• WHAT THE TASK ASKS:
Exactly those lines that run from the one containing "Viewport: 611px width, 259px height." through the last line of the entries below should be printed, and no others.

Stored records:
____________

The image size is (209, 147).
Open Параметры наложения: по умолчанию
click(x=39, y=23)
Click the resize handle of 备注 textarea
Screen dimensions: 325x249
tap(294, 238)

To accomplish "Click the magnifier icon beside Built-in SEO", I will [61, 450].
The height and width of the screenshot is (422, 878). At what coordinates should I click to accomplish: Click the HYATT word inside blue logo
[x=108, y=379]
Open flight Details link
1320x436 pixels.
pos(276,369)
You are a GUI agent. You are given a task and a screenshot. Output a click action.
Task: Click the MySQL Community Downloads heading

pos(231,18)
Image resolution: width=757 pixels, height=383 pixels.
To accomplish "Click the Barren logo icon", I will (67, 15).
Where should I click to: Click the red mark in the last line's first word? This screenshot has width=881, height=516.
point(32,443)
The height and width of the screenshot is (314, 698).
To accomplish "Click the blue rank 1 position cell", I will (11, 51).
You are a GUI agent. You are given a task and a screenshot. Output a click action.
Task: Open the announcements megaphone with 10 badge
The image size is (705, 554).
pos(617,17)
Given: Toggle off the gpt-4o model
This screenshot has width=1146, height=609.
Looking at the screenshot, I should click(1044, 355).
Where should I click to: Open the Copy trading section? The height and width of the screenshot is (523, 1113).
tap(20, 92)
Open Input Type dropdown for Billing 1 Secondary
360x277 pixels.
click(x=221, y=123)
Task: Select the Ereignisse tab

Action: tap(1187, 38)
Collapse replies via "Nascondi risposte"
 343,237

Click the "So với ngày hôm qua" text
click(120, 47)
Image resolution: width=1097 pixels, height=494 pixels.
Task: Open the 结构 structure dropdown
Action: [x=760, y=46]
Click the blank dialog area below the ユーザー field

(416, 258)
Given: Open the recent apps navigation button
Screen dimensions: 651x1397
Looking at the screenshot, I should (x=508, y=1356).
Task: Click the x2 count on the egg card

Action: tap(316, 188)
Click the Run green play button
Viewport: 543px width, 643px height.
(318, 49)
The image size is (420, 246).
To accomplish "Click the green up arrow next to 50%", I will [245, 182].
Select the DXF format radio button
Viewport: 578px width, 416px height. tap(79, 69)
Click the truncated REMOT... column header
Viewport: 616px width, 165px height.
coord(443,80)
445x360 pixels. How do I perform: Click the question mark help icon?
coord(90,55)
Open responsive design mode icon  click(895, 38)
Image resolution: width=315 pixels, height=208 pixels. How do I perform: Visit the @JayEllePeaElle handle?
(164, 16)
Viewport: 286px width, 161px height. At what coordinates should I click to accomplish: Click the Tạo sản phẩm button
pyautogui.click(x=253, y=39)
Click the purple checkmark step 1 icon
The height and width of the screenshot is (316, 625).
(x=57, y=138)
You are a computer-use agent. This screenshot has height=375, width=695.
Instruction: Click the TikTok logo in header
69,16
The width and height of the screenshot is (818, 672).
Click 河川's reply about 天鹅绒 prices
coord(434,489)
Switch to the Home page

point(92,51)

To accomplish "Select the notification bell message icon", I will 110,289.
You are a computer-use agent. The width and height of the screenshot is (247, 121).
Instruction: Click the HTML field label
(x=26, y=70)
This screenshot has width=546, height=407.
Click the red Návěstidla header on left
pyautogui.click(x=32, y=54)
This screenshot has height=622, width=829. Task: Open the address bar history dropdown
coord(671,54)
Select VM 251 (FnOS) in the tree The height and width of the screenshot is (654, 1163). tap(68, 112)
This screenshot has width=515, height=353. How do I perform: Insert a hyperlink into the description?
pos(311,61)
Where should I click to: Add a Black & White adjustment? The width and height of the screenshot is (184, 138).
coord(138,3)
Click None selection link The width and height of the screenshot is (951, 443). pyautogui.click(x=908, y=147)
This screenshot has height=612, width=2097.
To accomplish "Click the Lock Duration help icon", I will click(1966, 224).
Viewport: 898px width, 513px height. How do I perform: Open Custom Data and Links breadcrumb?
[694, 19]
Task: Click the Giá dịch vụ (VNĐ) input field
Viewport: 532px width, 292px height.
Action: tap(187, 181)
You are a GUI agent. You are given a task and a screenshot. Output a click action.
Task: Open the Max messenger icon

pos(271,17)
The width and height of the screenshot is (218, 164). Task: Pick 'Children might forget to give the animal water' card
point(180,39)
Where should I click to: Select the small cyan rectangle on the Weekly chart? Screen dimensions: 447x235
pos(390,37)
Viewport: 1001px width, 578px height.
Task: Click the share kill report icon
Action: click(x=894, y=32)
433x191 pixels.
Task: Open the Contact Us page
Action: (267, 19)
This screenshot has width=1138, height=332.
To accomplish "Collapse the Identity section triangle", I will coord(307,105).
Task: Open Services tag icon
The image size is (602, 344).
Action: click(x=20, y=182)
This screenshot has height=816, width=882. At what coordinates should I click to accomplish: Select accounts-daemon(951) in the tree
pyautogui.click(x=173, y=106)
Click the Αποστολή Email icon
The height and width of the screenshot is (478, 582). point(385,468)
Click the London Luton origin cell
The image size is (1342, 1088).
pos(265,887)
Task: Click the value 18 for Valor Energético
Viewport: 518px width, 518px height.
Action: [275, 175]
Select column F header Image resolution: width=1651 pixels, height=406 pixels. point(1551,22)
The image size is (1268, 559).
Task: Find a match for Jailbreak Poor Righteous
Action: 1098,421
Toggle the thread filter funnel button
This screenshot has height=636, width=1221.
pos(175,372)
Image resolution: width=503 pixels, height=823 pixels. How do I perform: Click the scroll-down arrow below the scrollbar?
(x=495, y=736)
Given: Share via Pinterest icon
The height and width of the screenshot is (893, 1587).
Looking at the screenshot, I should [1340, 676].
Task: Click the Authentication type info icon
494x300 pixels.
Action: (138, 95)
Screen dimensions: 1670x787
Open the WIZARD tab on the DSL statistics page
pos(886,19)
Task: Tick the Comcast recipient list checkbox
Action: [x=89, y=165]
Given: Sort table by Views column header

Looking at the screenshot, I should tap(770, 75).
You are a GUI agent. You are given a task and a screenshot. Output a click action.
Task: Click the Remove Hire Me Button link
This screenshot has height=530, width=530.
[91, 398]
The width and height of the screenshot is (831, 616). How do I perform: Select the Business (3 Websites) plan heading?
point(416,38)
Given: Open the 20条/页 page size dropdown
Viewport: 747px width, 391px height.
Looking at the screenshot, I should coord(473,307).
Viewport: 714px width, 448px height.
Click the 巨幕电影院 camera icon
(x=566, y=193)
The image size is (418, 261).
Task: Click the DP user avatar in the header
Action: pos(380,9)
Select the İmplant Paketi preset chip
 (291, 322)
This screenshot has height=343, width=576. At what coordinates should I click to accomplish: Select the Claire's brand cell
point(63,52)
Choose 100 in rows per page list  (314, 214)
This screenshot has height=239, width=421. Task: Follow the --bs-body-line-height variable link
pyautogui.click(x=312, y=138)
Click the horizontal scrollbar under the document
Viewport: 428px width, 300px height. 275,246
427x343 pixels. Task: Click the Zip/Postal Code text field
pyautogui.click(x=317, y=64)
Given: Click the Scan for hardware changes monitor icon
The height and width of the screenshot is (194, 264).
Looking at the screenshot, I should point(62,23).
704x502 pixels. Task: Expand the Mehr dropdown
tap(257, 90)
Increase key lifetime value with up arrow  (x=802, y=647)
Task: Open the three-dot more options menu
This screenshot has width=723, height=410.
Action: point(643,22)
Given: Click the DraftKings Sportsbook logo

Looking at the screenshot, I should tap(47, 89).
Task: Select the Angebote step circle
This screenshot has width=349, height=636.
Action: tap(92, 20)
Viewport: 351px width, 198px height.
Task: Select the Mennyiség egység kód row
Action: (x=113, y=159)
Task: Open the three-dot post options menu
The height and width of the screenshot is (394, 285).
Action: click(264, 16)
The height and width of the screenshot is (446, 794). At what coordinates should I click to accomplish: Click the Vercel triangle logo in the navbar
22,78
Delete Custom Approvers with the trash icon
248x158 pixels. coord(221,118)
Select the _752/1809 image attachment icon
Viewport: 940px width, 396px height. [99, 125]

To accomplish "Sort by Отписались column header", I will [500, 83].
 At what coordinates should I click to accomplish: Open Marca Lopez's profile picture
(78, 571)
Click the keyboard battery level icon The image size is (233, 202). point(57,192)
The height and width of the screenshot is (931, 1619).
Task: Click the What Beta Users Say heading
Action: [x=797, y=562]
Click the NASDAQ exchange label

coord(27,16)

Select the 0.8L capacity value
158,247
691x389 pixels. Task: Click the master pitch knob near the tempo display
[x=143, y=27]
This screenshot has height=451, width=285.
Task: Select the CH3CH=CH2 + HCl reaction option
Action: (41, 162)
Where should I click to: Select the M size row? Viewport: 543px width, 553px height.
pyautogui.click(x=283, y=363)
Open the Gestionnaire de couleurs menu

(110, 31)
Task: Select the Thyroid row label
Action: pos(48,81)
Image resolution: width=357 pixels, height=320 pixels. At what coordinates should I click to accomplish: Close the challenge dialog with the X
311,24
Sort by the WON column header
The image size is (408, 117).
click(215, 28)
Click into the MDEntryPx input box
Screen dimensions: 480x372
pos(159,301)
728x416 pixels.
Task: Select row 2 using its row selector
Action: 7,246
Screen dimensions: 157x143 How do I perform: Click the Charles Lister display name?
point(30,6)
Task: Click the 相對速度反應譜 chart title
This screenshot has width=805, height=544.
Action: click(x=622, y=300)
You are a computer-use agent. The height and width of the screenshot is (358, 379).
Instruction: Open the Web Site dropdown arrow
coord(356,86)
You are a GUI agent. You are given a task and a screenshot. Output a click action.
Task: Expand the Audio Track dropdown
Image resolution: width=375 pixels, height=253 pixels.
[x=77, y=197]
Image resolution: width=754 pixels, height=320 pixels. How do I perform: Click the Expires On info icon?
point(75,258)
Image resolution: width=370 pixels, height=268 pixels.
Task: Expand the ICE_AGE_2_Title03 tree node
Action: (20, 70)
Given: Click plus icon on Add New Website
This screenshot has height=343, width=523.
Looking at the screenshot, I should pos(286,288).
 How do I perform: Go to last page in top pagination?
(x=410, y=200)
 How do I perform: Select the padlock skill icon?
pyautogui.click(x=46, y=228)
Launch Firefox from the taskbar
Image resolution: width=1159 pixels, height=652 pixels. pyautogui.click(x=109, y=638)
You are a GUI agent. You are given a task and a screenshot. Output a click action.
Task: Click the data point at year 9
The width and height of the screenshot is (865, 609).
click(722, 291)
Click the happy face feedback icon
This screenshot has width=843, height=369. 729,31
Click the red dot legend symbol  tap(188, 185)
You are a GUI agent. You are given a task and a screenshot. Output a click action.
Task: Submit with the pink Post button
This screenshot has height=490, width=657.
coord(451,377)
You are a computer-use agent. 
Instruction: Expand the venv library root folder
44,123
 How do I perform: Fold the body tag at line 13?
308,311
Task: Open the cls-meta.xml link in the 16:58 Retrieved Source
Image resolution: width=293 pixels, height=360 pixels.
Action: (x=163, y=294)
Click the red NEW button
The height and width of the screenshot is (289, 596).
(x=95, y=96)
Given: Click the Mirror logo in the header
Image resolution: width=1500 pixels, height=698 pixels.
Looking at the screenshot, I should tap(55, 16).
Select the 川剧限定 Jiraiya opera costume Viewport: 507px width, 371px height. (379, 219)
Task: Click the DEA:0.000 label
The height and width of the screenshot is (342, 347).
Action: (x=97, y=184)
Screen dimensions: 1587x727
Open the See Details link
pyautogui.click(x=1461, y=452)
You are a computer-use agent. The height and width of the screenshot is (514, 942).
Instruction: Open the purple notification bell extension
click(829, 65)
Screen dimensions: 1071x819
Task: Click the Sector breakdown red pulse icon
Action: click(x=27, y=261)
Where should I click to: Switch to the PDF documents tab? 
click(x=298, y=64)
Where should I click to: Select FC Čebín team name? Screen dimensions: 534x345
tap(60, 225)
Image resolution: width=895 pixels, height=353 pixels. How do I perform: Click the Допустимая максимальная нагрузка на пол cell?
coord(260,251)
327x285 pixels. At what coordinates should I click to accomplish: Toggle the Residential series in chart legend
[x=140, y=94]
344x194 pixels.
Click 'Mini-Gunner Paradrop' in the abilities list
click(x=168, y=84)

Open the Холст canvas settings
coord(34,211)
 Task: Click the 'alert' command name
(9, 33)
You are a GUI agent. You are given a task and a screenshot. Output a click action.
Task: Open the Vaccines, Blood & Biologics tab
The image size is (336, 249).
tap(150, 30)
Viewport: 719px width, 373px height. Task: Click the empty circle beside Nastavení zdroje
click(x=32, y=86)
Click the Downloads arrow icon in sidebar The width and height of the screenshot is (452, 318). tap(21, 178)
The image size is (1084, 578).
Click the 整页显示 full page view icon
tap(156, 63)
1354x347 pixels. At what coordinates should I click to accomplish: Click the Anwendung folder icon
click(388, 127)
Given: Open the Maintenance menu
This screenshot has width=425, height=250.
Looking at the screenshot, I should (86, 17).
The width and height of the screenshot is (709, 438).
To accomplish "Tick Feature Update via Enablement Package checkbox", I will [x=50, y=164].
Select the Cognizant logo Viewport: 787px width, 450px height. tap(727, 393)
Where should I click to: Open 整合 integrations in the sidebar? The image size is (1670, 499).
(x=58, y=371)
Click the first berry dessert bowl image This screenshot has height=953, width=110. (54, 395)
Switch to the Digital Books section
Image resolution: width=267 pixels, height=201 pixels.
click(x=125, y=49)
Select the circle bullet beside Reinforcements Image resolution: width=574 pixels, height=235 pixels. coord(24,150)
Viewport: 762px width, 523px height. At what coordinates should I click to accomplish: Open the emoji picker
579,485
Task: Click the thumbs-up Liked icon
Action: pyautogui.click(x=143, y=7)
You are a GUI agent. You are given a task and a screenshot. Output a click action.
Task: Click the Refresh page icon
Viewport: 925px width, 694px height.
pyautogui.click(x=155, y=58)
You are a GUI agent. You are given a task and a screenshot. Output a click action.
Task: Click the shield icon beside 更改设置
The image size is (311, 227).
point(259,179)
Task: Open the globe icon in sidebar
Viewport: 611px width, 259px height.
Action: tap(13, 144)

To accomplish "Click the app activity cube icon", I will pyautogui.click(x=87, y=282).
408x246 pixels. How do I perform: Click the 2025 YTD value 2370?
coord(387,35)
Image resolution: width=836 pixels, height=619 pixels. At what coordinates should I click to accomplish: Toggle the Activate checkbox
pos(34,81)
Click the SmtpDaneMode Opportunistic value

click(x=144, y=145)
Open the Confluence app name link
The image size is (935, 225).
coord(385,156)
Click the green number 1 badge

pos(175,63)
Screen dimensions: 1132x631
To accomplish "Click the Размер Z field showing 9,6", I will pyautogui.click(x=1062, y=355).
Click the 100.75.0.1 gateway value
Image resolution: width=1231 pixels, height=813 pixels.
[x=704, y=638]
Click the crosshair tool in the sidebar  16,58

____________

• WRITTEN RESPONSE:
Viewport: 611px width, 259px height.
Action: tap(13, 144)

To accomplish "Click the app activity cube icon", I will pyautogui.click(x=87, y=282).
408x246 pixels. How do I perform: Click the 2025 YTD value 2370?
coord(387,35)
Image resolution: width=836 pixels, height=619 pixels. At what coordinates should I click to accomplish: Toggle the Activate checkbox
pos(34,81)
Click the SmtpDaneMode Opportunistic value

click(x=144, y=145)
Open the Confluence app name link
The image size is (935, 225).
coord(385,156)
Click the green number 1 badge

pos(175,63)
Screen dimensions: 1132x631
To accomplish "Click the Размер Z field showing 9,6", I will pyautogui.click(x=1062, y=355).
Click the 100.75.0.1 gateway value
Image resolution: width=1231 pixels, height=813 pixels.
[x=704, y=638]
Click the crosshair tool in the sidebar  16,58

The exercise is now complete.